Saturday, 22 January 2011
Work from his oeuvre.
“Transformations, contextual adjustments, spatial appropriation – in Sailstorfer’s work one is quick to recognize his interest in everyday objects, materials that surround us, his hands-on fascination with the specific identity and history of these objects and the fate they may evoke – in short the inherent associations they trigger, and which he can now make use of. He really has a good go at these objects, striping them down, taking them apart, deforming, adapting and putting them together anew, displacing reinterpreting and rededicating them. Such a deformation of the meaning and purpose of the object, while at the same time using and retaining its formal qualities does not result in destruction; the aim, rather, is a fresh configuration and a change in meaning. Here, both the space these objects occupy and the space that surrounds them are of essential importance. In this sense even Sailstorfer’s smaller objects are installations, integrally bound in context with the identity of the place they are exhibited. This is the first formally accessible level. But this does not account for the strength and originality of Sailstorfer’s works. In all his oeuvres there lingers also an immensely poetic spirit. A feeling for sentiment which is not construed or calculated but which is an integral part of the work and absolutely certain to have been experienced by the artist. Even a year spent studying at Goldsmiths College in London, one of the training grounds for theory-laden artistic work, did not detract Sailstorfer from this path, quite the contrary, it perhaps even strengthened it. We recognize, with something akin to relief, that the artist does not get lost in a whirr of highly complex, self-referential, formally aesthetic configuration of objects, but rather proves to be a practical dreamer in the animated world of objects. What makes Sailstorfer’s works so extraordinary are the flashes of longing in their objective, the melancholic humor in the way they are produced and the conscious tragedy in the moment the objective is achieved.

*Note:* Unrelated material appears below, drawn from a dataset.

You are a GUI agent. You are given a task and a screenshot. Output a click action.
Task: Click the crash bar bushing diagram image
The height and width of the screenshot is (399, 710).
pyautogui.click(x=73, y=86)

This particular storyteller gets to work with a power drill and a jig saw and has everything well under control. You want to see how to make a tree house out of a glider? No problem, coming right up – and in a flash two glider planes are quickly turned into the standard product of juvenile escapism. His installations are based on simple, comprehensible basic structures and are not experimental technical arrangements. They are often also to do with a human aspiration for self-occupation and articulation and the necessity of leaving behind traces, or destroying them, as the case may be. There can scarcely a be more impressive, melancholic and dreamy work than Bethlehem(2004) which is about precisely these states of existence as well as the artistic striving that articulates itself in precisely these moods, a self-developed, drivable message of sensation and pleasure, or Elektrosex (2005), in which two lanterns are placed opposite each other, united by discharging electric current, but otherwise placed at a distance from one another, eternally unmovable. Confronted with works such as these, which are sensual, comprehensible in rational terms, extremely practical in terms of their construction, yet at the same time absurd, one recognizes the poetry of yearning, of the euphoria involved in the process of achieving a goal and the melancholy of fulfilling a task. Home, travel, arrival, relationship – Sailstorfer, a surreal storyteller who addresses fundamental themes to do with our existence as individuals, is above all a rediscovery of sentiment in art and the objects of our time.” – Max Hollein.